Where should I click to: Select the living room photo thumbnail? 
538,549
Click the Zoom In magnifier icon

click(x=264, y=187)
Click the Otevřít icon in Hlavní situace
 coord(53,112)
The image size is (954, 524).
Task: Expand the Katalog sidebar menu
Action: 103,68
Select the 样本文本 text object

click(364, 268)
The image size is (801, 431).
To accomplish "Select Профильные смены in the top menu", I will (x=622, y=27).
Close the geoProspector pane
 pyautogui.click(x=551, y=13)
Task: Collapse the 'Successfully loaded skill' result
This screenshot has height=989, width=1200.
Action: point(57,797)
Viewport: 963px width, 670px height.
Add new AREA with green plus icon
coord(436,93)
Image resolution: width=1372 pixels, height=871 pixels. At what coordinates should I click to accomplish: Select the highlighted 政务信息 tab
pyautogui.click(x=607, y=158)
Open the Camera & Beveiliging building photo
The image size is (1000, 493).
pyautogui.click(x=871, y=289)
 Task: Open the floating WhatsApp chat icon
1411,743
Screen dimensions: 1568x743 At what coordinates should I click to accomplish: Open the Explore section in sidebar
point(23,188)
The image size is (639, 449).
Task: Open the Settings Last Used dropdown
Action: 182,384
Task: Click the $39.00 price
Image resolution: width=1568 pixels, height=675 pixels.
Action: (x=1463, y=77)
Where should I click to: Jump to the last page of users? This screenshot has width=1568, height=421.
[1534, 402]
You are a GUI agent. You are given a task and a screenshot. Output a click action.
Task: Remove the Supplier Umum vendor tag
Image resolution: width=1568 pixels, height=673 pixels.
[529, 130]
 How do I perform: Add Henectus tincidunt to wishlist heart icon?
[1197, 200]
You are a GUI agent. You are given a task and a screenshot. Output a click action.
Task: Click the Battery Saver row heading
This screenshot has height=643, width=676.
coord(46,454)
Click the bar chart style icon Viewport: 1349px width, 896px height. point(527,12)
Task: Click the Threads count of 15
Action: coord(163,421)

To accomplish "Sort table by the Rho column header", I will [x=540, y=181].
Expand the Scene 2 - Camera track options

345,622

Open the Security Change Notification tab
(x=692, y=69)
☆ ☆ ☆
WHAT TO DO:
Nothing but the exact lines of the data above, from the line containing "This screenshot has height=643, width=676." through the last, should appear in the answer.

EXERCISE RESULT:
This screenshot has height=643, width=676.
coord(46,454)
Click the bar chart style icon Viewport: 1349px width, 896px height. point(527,12)
Task: Click the Threads count of 15
Action: coord(163,421)

To accomplish "Sort table by the Rho column header", I will [x=540, y=181].
Expand the Scene 2 - Camera track options

345,622

Open the Security Change Notification tab
(x=692, y=69)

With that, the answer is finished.